» **Excerpt**
MIcrowave Measurement System for Breast Cancer Imaging: An Experimental Prototype Towards Time-Domain Inverse Scattering

Detection of malignant breast tumors at their earliest stage, when they are less than 5mm in diameter, remains a challenge. Microwave imaging at frequencies of 1--4 GHz seeks to address the limitations of the existing imaging modalities. Current 'gold' standard techniques---X-ray mammography, magnetic resonance imaging (MRI), and ultrasound---are advancing towards early stage tumor detection, but have shortcomings. The widely used X-ray mammography uses ionizing energy sources. MRI has high operating costs. Ultrasound images carry signal processing artifacts. A hopeful contender is non-ionizing, lower-cost microwave imaging, applied at power levels on the order of a few miliwatts. Microwave imaging holds the promise of distinguishing between malignant and benign lesions, based on ex-vivo studies which reported distinct permittivity contrasts between malignant and benign tissues.;The challenge of imaging at microwave frequencies is resolving tumors when they are 5mm or smaller. A microwave imaging algorithm recently developed at the University of Michigan shows the potential to achieve this resolution with a time-domain inverse scattering technique. This thesis research seeks for the first time to validate several key components of the experimental system to support this imaging approach, including the system analytic design, experimental implementation, and data acquisition.;The specific goal is the proof-of-concept for a high-fidelity measurement of the scattered waves due to a transmitted ultra-wideband microwave signal, traveling through a 'microwave tissue-mimicking' environment including a matching medium and tumor-like phantoms. The measurement system is designed to have low dispersive behavior as required by the time-domain super-resolution inverse scattering algorithm. This end-to-end hardware experimental set-up includes an array of ultra-wideband tapered planar elliptical dipole antennas, immersed in an imaging space filled with an empirically designed microwave coupling medium, and tumor-like phantoms suspended in the coupling medium. A vector network analyzer provides signal source and receive functions. The measured ultra-wideband signal has been shown to exhibit low-dispersion at the receiving antenna, showing that it is indeed possible to transmit and receive high-fidelity time-domain pulses for the super-resolution inverse scattering imaging algorithm.

» **Task prompt**
In the microwave breast imaging text, turn the paragraph that starts "The specific goal is the proof-of-concept" into a short list that keeps its main facts. The material that comes after this is not needed for anything.

» **Entries shown**
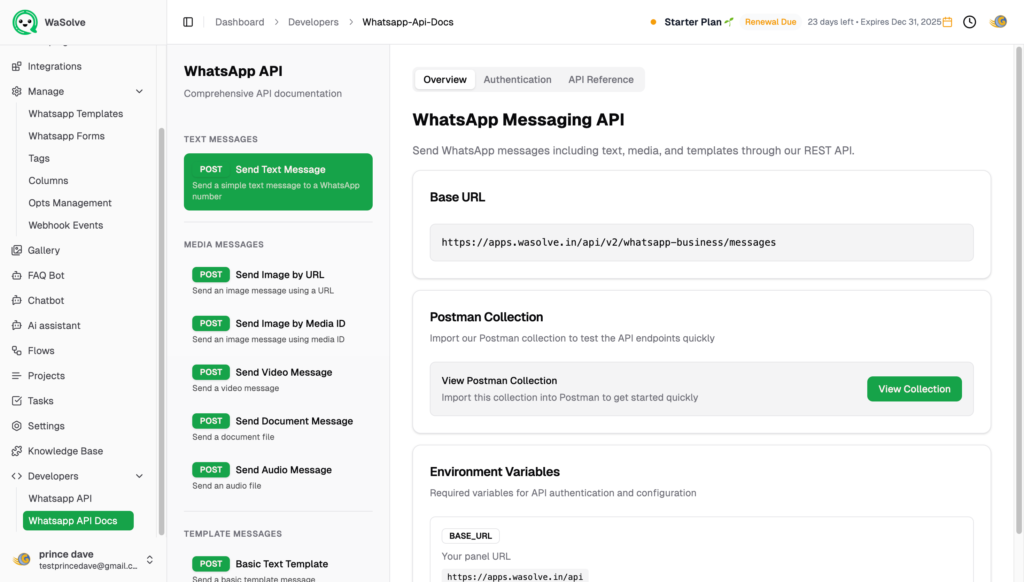Image resolution: width=1024 pixels, height=582 pixels.
Task: Click the clock history icon in header
Action: [x=969, y=22]
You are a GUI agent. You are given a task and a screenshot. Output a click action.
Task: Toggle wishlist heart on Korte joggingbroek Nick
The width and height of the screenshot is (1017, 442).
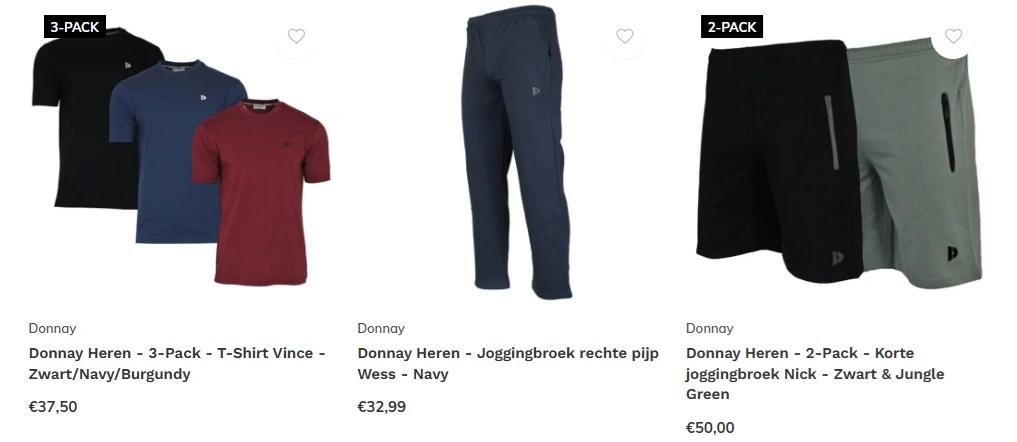953,36
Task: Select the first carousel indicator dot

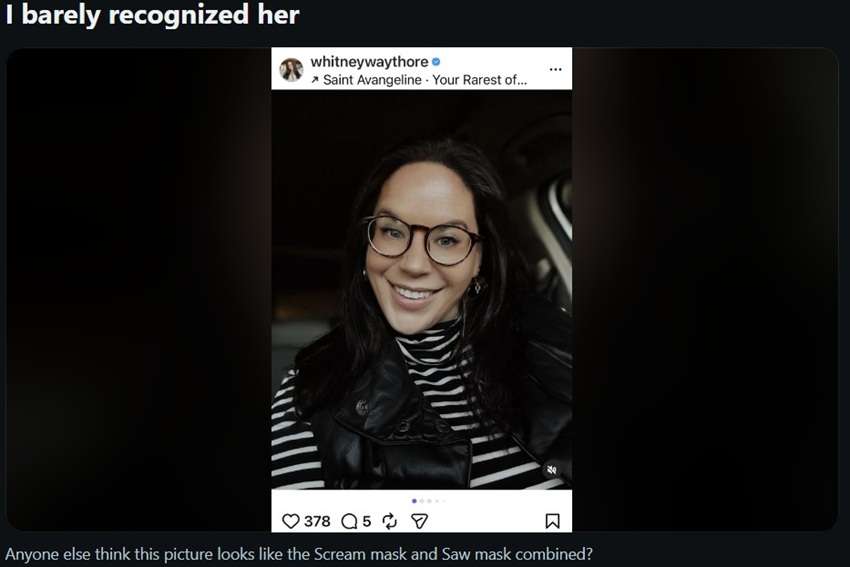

» **Result of the exercise**
- Goal: show that the scattered waves from an ultra-wideband microwave signal can be measured with high fidelity. The signal travels through a tissue-mimicking setting with a matching medium and tumor-like phantoms.
- The system is built for low dispersion, which the time-domain super-resolution inverse scattering algorithm requires.
- Setup: an array of ultra-wideband tapered planar elliptical dipole antennas sits in an imaging space filled with an empirically designed microwave coupling medium. Tumor-like phantoms hang in that medium.
- A vector network analyzer sends and receives the signal.
- Result: the signal shows low dispersion at the receiving antenna. This means high-fidelity time-domain pulses can be sent and received for the imaging algorithm.